**The input**
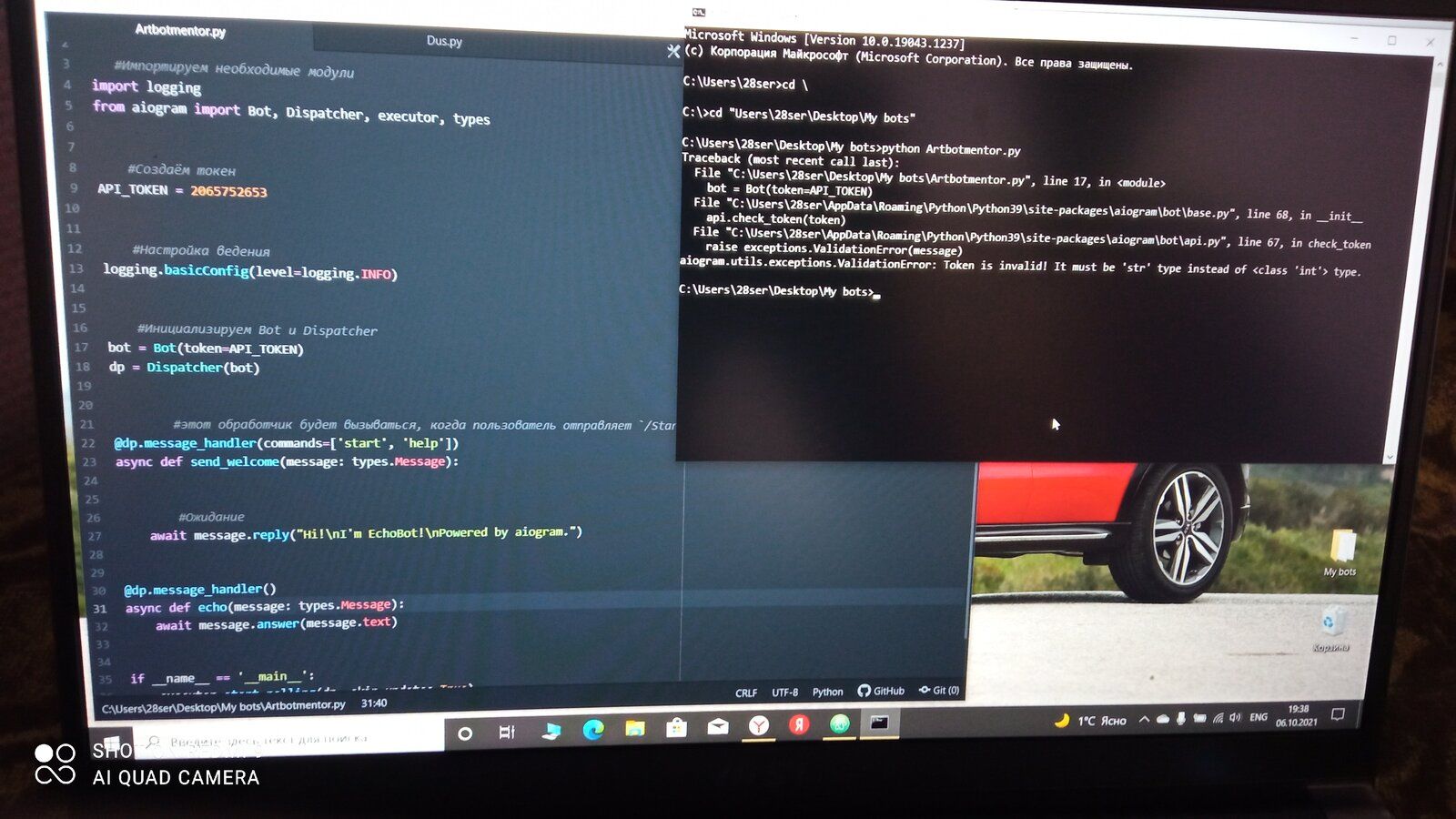Click the Command Prompt taskbar icon
The image size is (1456, 819).
tap(879, 723)
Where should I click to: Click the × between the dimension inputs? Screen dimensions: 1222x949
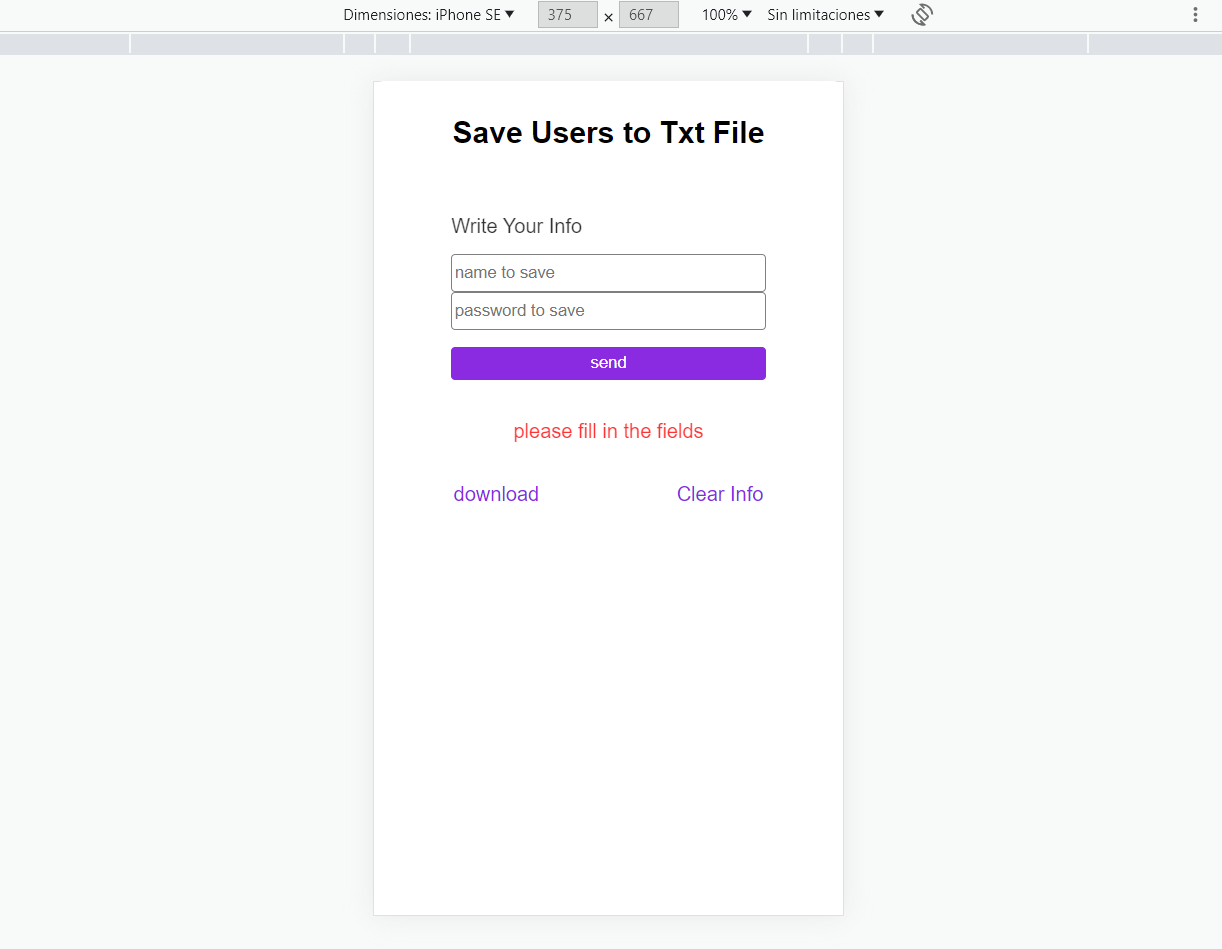608,17
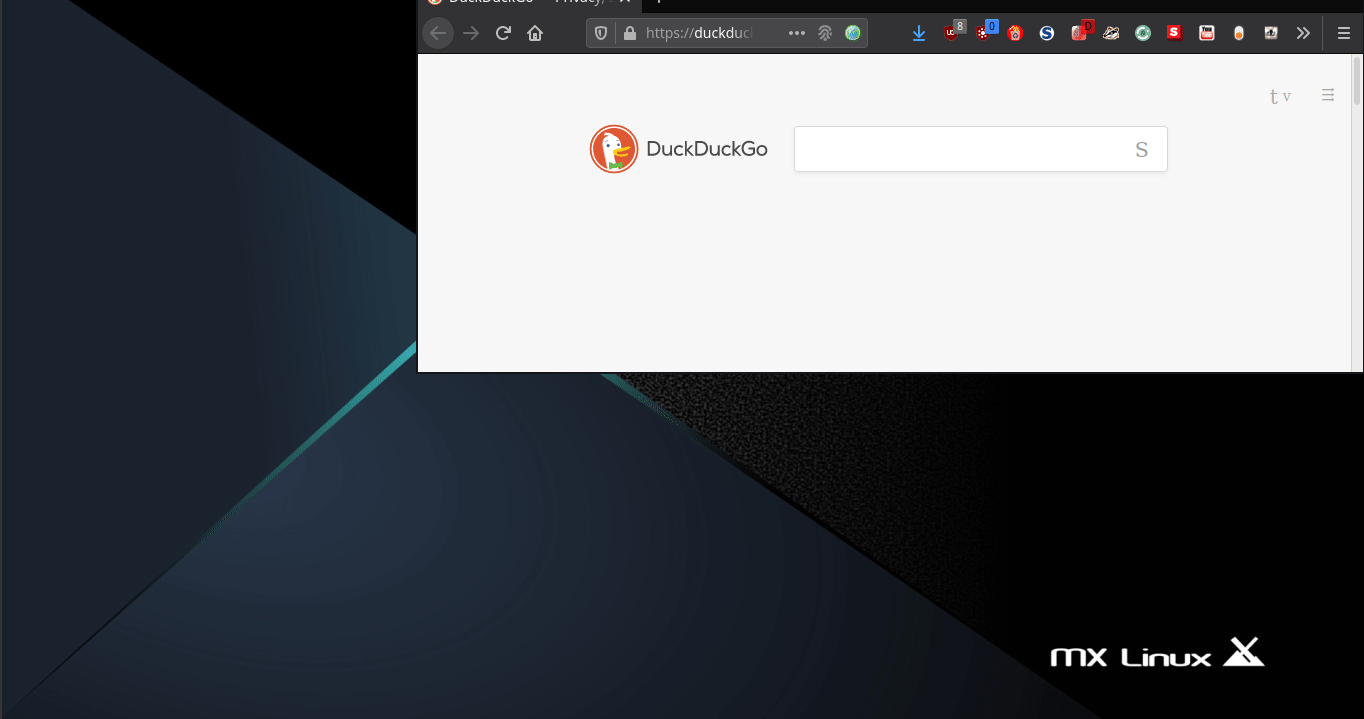Toggle the orange pill switch extension
The image size is (1364, 719).
click(1239, 33)
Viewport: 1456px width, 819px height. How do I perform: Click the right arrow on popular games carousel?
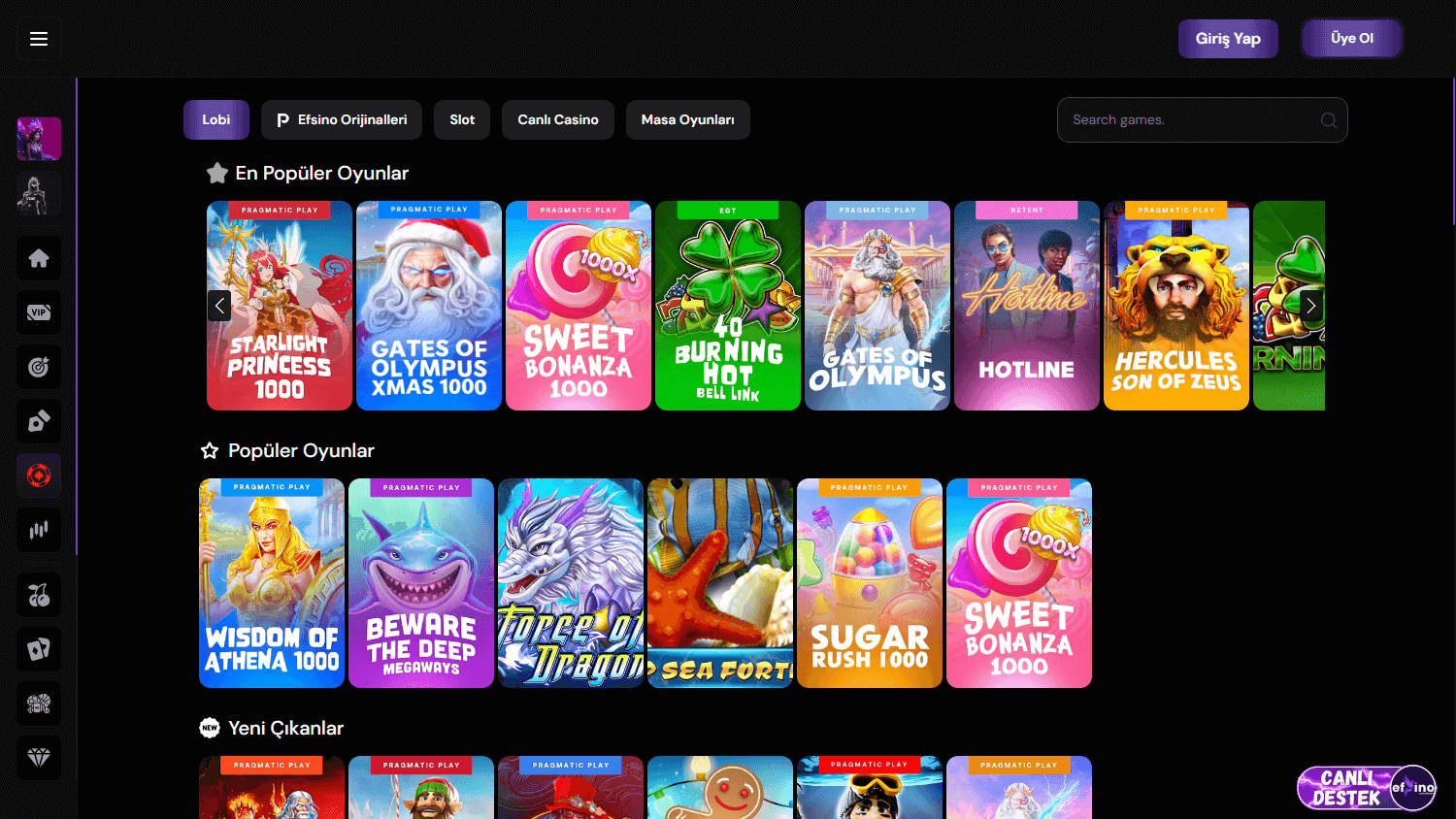[x=1310, y=306]
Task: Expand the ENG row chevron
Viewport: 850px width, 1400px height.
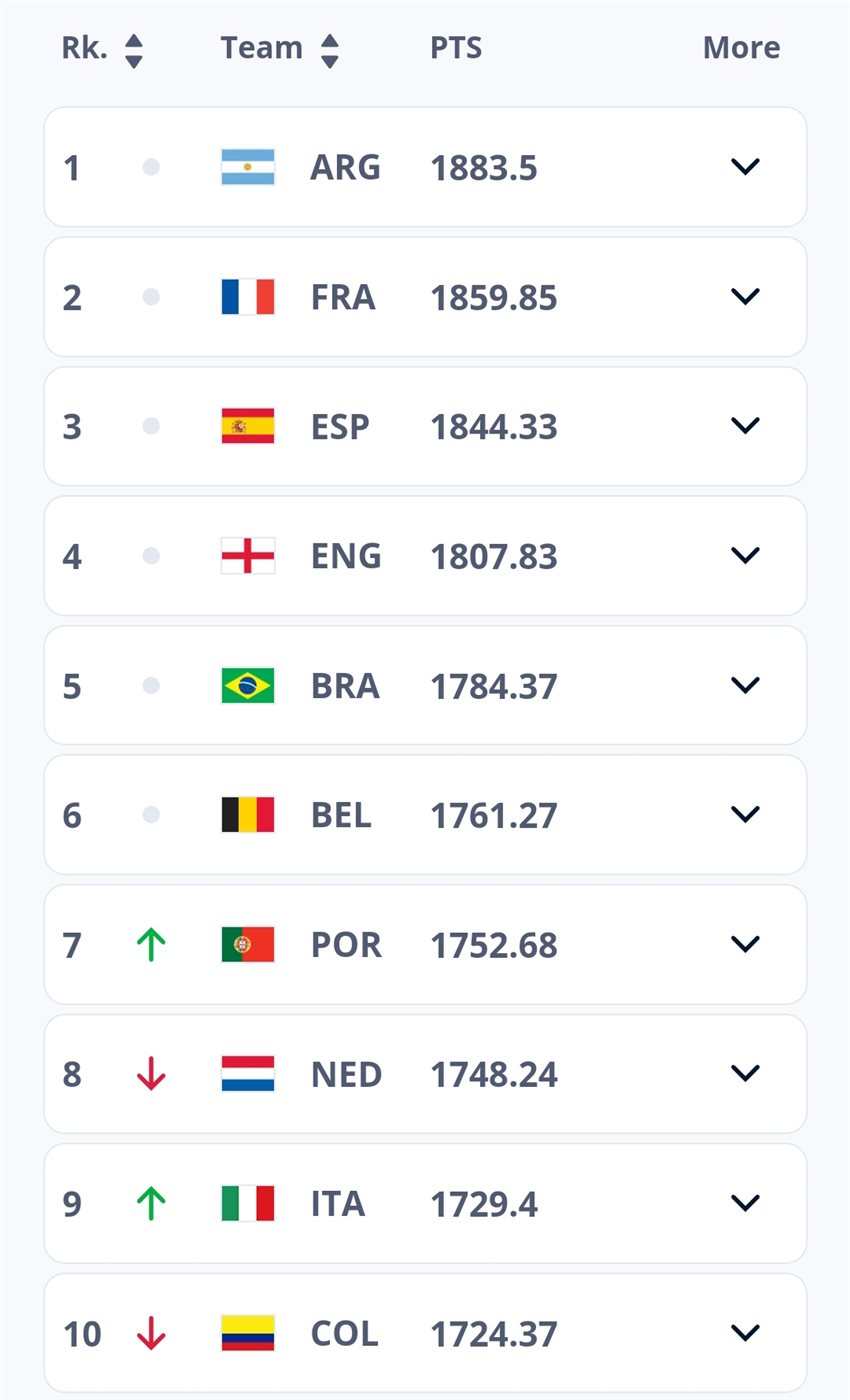Action: (x=745, y=555)
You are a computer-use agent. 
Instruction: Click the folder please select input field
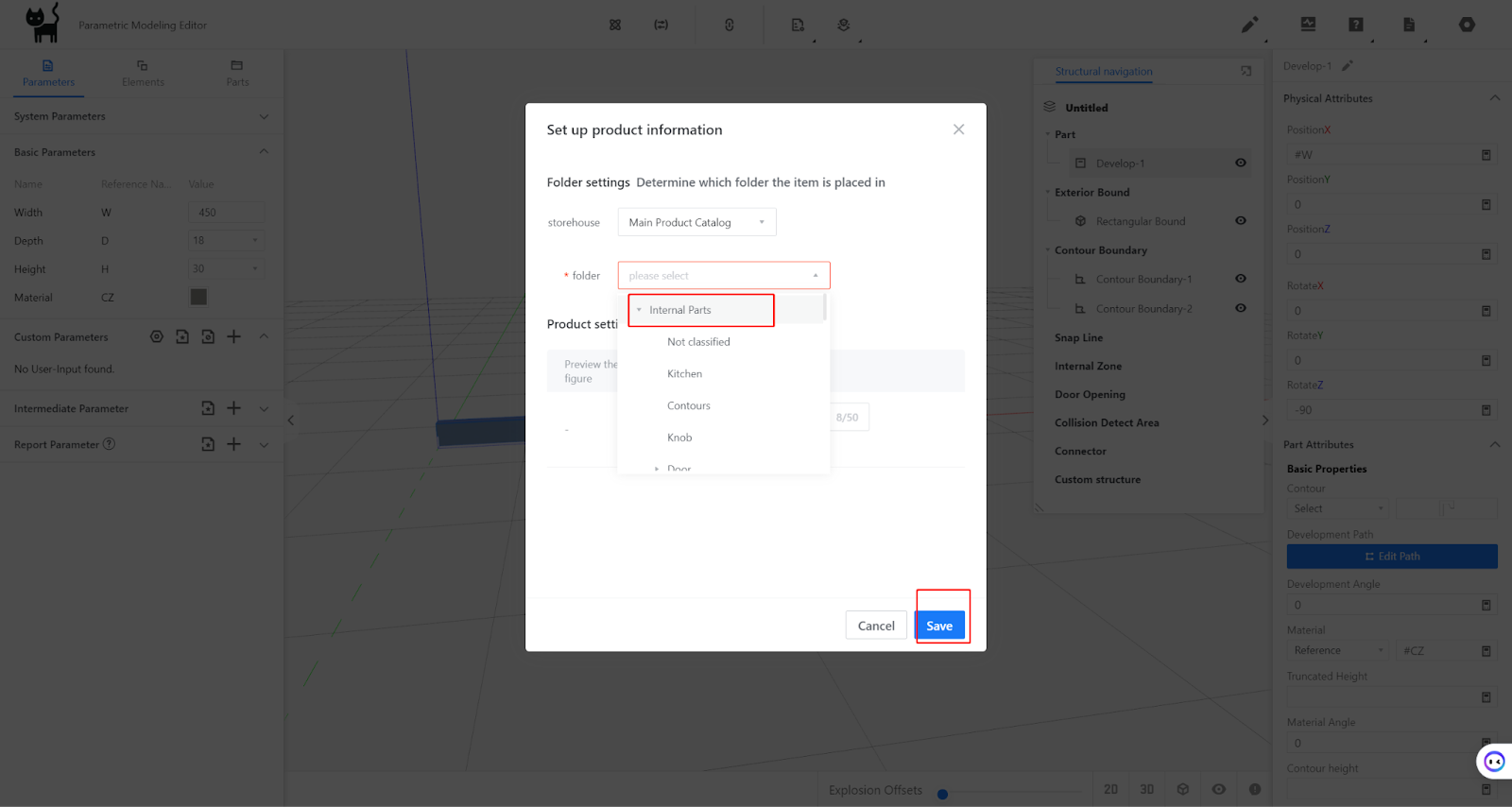pyautogui.click(x=723, y=276)
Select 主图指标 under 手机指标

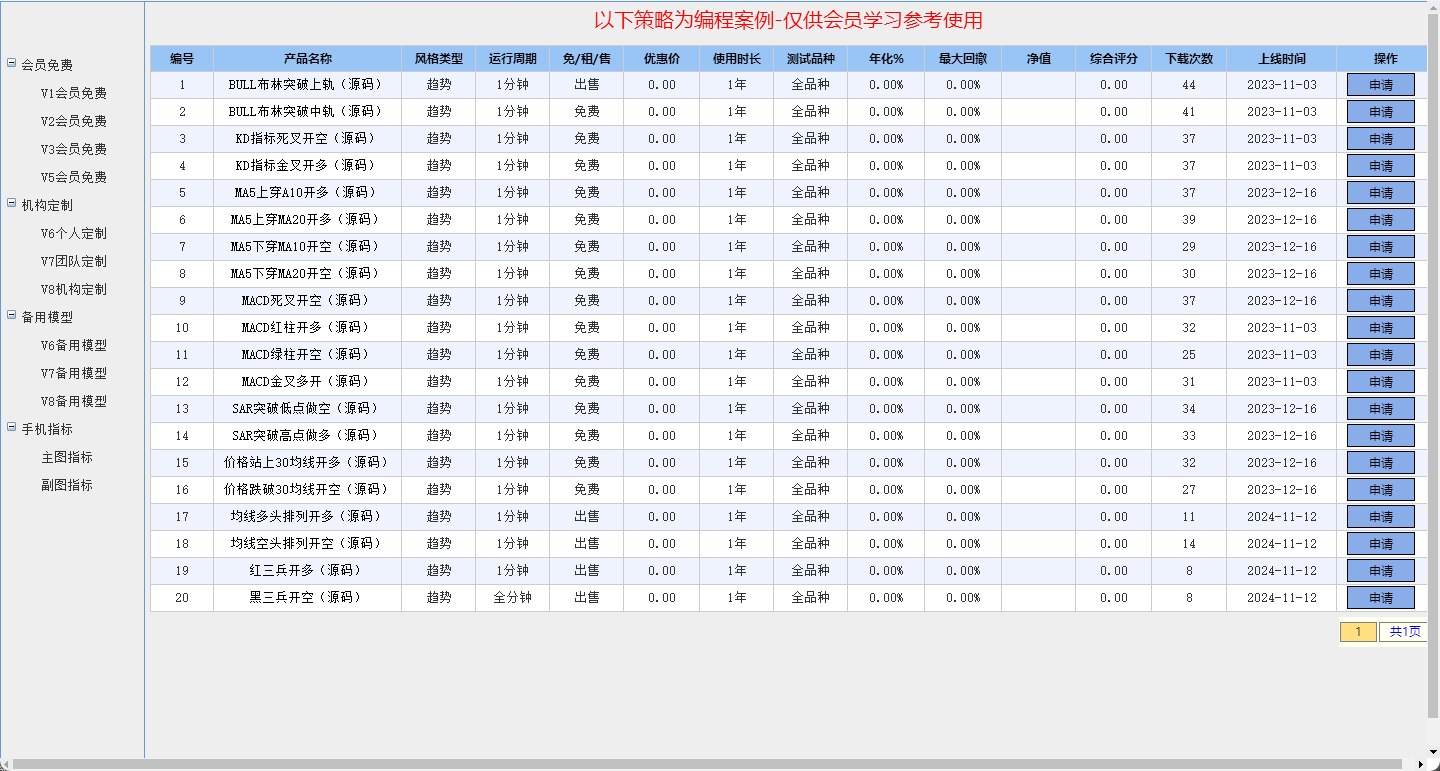point(67,457)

**Try it**
Copy exactly the lines that run from the line containing "Instruction: Click the" to the end of the data above, keeping both end lines and leaving out all pictures.

**Task solution**
Instruction: Click the folder please select input field
pyautogui.click(x=723, y=276)
Select 主图指标 under 手机指标

point(67,457)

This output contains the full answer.